Forze armate e rapporti di interesse con paesi un tempo sottomessi: la geopolitica è intrinsecamente legata all’esistenza stessa delle agenzie spaziali, e come caso di studio rappresentativo presentiamo il Centro Nazionale per la Ricerca Spaziale Francese (CNES).
La Guyana Francese fra necessità geopolitica e aspirazioni di indipendenza
Risale al 1964, su iniziativa del generale de Gaulle, la creazione di un “poligono di tiro spaziale” nel dipartimento della Guyana francese dopo l’abbandono del sito di Perpignan nel sud della Francia e a seguito della necessità di trovare un’alternativa al sito algerino di Hammaguir entro il 1967. Tale data era stata individuata dagli accordi di Evian, nell’ambito del ritiro francese dall’Algeria, come termine ultimo entro il quale la postazione del nord Africa sarebbe dovuta essere abbandonata.

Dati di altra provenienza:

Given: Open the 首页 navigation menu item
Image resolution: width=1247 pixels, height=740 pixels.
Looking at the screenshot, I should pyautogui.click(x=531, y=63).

Il Centre Spatial Guyanais (CSG) collocato nei pressi di Kourou, presenta infatti delle caratteristiche estremamente favorevoli. In primo luogo la posizione equatoriale facilita le operazioni di raggiungimento della quota orbitale e conseguenti operazioni di rendez-vous; ancor più importante è che la zona risulta essere scarsamente interessata da fenomeni sismici ed il meteo locale la esclude dall’area consueta dei cicloni.

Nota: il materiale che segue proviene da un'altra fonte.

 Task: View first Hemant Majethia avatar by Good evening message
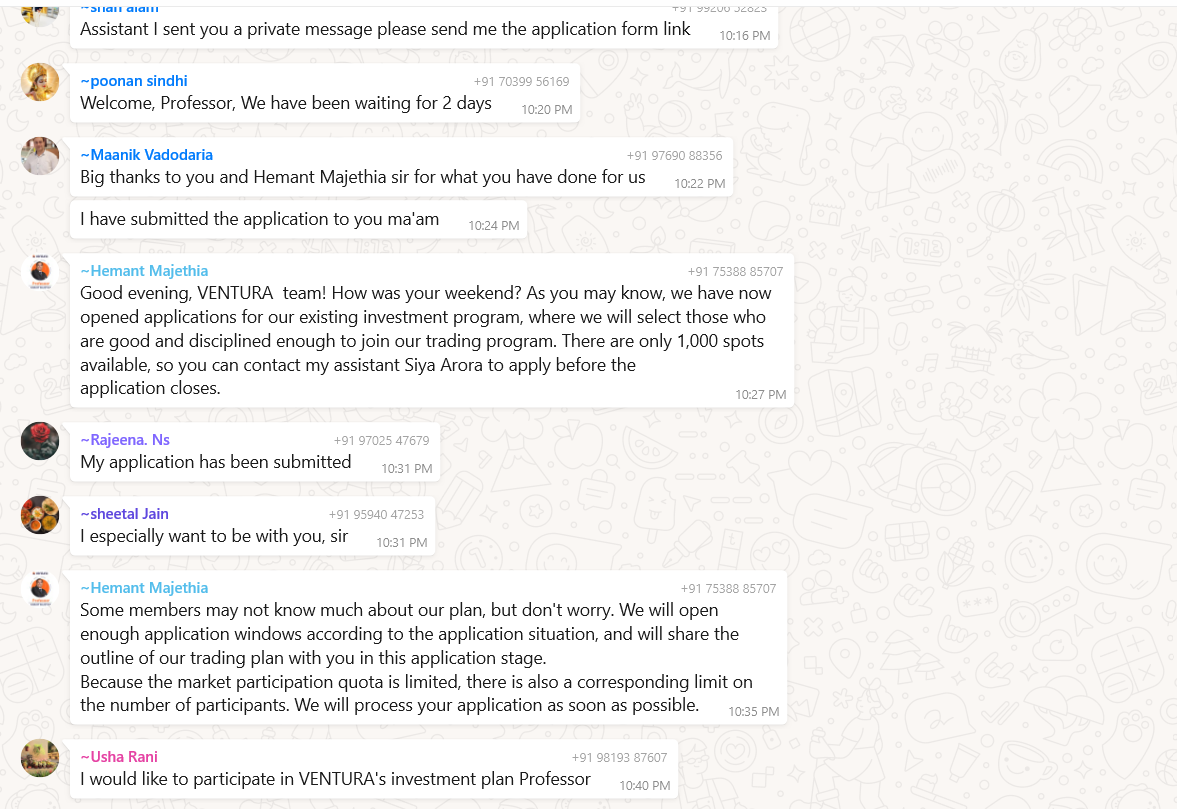click(x=40, y=272)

Inoltre, al momento della costruzione del CSG la popolazione ammontava ad appena 35000 abitanti, rendendola un’area considerata facilmente controllabile da parte dell’autorità centrale e distante da velleità di indipendenza che avrebbero potuto vanificare gli interessi di Parigi. Tale contesto idilliaco è andato mutando nel corso degli anni a cominciare proprio dalla pressione demografica, e ad oggi la Guyana francese conta una popolazione di circa 276000 abitanti. Anche il controllo della Francia sulla popolazione locale è divenuto più fragile.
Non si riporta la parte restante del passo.